━━ TEXT BLOCK ━━

I often wonder if I’ve screwed up my children. Not only do I enact terrible punishments like limited screen time or healthy options before sugar, but I also insist they do homework and get to bed at a reasonable time.
Most of all, though, I worry that I literally screwed them up. You know, genetically.
I have a veritable soup of family history maladies to pass on to them. Plus; I have my own limitations, bad days, breakdowns, and personal failings they’ve had to witness. They continue to witness. They witnessed just this morning.
The real punch to the gut comes when they exhibit signs of mental illness themselves: anxiety, fixation, depression, and negative self-talk.
As I rub my kid’s back and tell him advice I didn’t follow the day before, I wonder, What have I done?? The unhelpful voice in my head adds, This is your fault, You are a terrible mom, and You shouldn’t have had children. Some days, it adds, They would be better off without you.
Back when we were deciding whether to have children yet, I worried about such ‘logical’ conclusions. I didn’t feel like the best genetic specimen.
The thing is: no one is the best genetic specimen.
True, there are some people with very serious cases and/or horrible genetic diseases. Those people are true heroes, in my mind, for choosing the difficult option to not reproduce.
Besides those, I’m really just about as crazy as the next person. Mostly. In fact, compared to many of my relatives and ancestors (who obviously procreated), I’m stable enough to run a small country. But, as I said, they still had children. I even have a few distant relations who I think shouldn’t have had children and still did. And you know what? Their kids are fine. Mostly.
In trying to play Devil’s Advocate to my own mind; let’s suppose a hypothetical situation: What if I were a perfect parent? To continue that fantasy, my kids would have to be born perfect. Their kids would. And so on. Then, as happens in every sci-fi story line, the rest of the world would hunt us down and assassinate our family out of envy.
No one is perfect, at least by the definition of making no mistakes.
Further, despite what one of my kids thinks, mistakes are essential to life. Mistakes make us human and that’s not a bad thing to be. Frankly, we don’t have another option since we were born like this.
To specifically answer those negative thoughts of my mind:
- This is your fault: Blame doesn’t matter. What can we do moving forward?
- You are a terrible mom: I am a good mom because they are alive and we keep trying.
- You shouldn’t have had children: I’ve had the children and will continue to raise them well.
- They would be better off without you: Of course they wouldn’t be better off without me. Have you seen how stepmothers in fairy tales are?
Having kids is hard no matter what. Beating myself up over their problems only adds to my mental strain and depressive triggers. Choosing to be pragmatic and move forward with what I have is a better option than giving up and hoping they’ll still turn out. Even if “moving forward” means that I might have to get checked into a recovery program, that makes a better future (one in which mom’s still around) than trying to maintain an impossible reality.
I saved the best benefit for last: since everyone deals with some sort of mental or physical issue at some point in life, my struggles and authentic life lessons are preparing my children for their own futures. Because of what they start with, what they learn, and what I teach them; they will be loving, honest, supportive, and self-aware.
They will, as every parent dreams, be able to make the world a better place. Someone’s got to live in the future, after all. I may as well try to help mine be better. Mostly.

━━━
━━ INPUT DATA ━━

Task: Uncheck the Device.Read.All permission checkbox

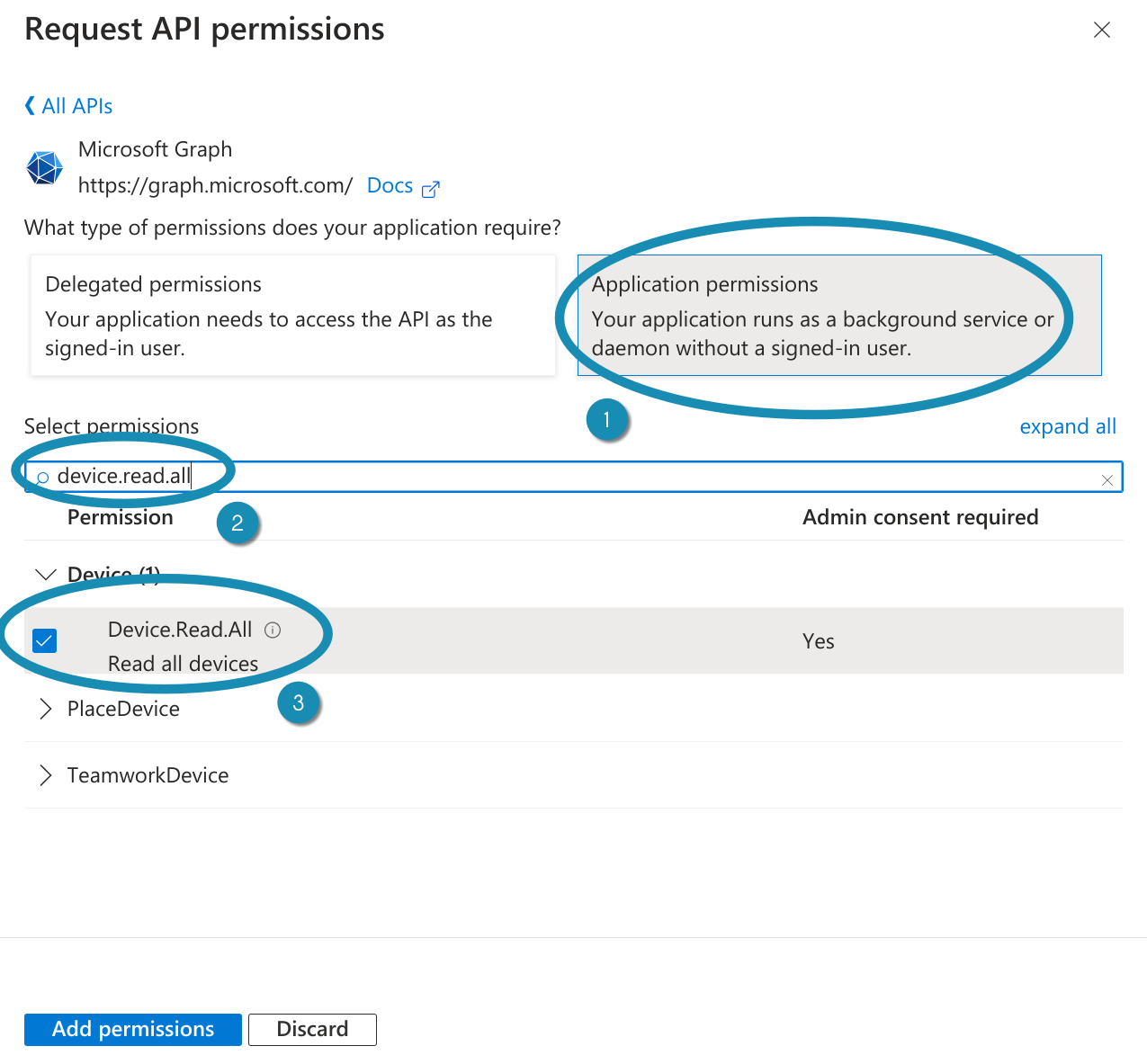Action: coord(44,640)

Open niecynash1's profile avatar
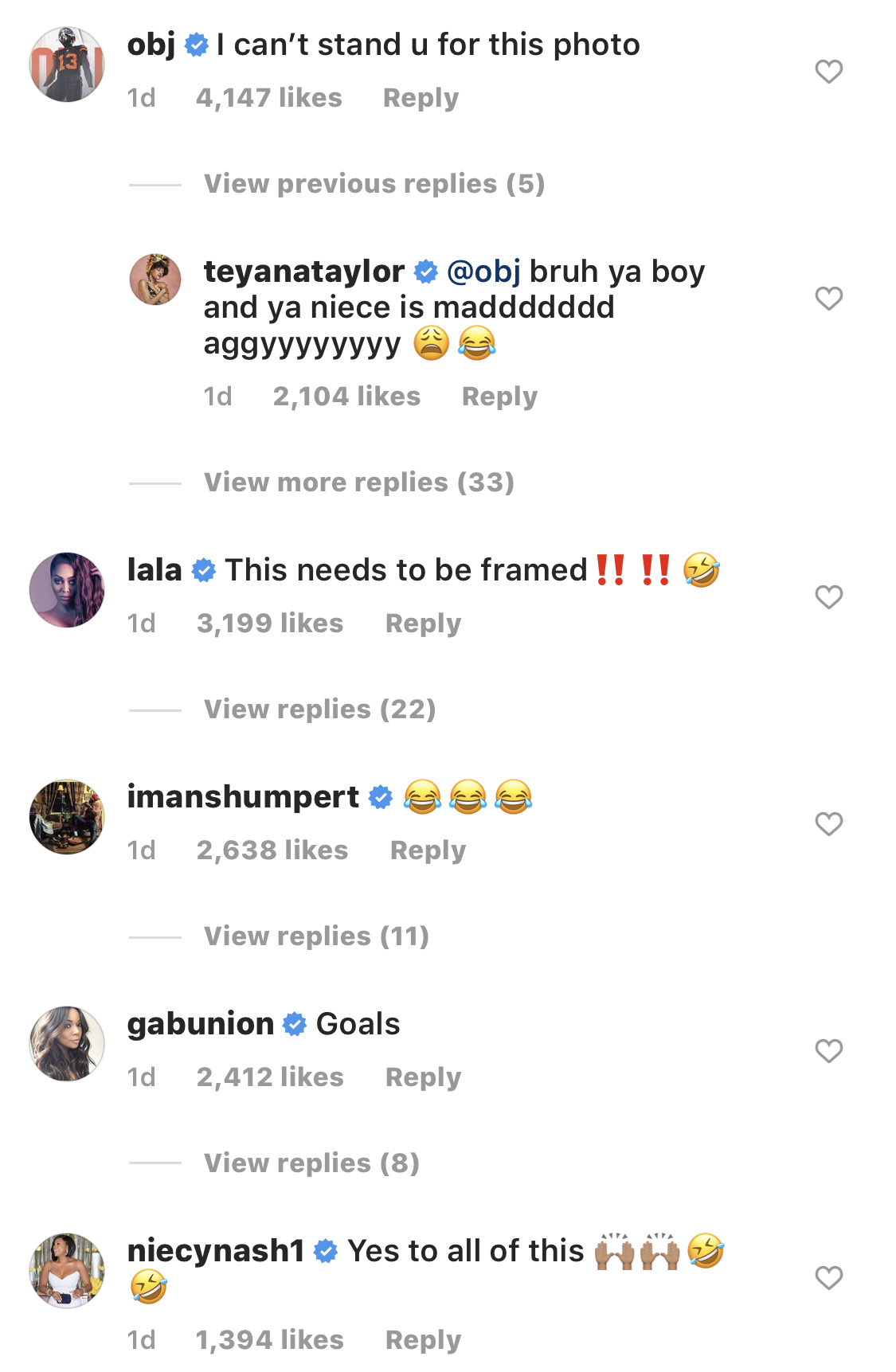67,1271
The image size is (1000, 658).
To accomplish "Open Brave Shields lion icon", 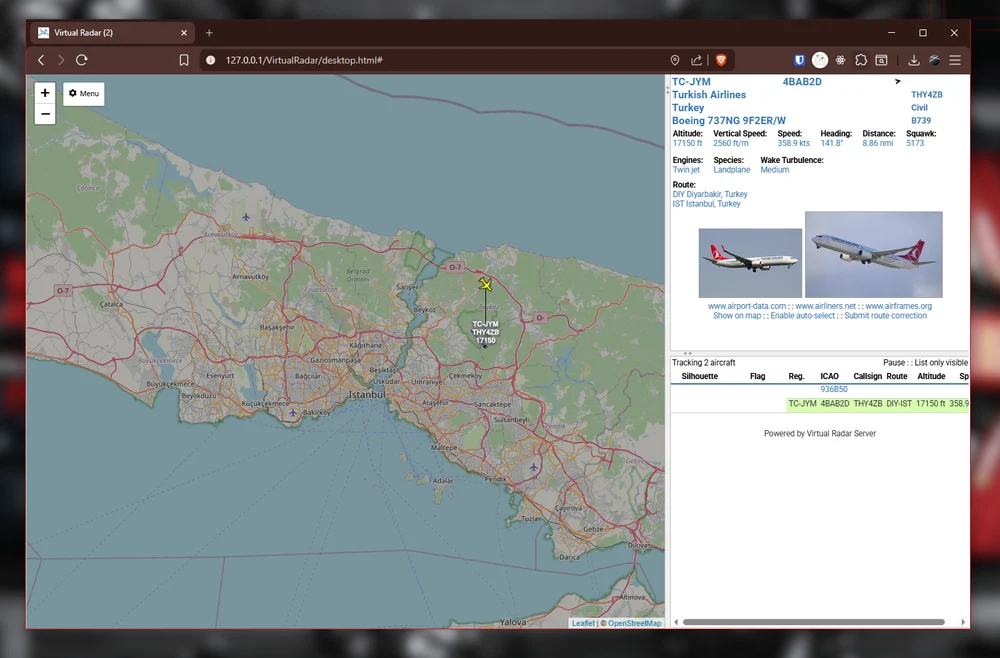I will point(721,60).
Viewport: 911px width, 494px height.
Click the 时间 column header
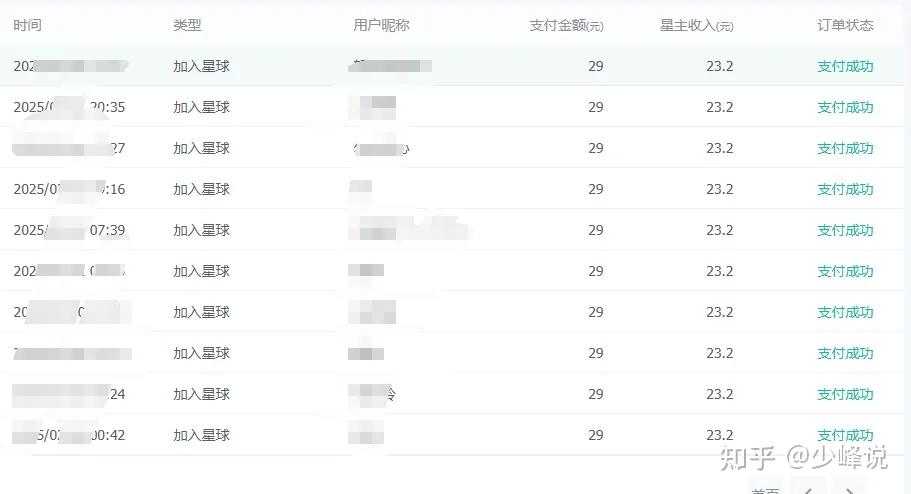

━━━

#### [THE TASK]
Reproduce the stretch of the essay on parenting and inherited mental illness from "I often wonder" through "You know, genetically.".

#### [SOLUTION TO THIS EXERCISE]
I often wonder if I’ve screwed up my children. Not only do I enact terrible punishments like limited screen time or healthy options before sugar, but I also insist they do homework and get to bed at a reasonable time.
Most of all, though, I worry that I literally screwed them up. You know, genetically.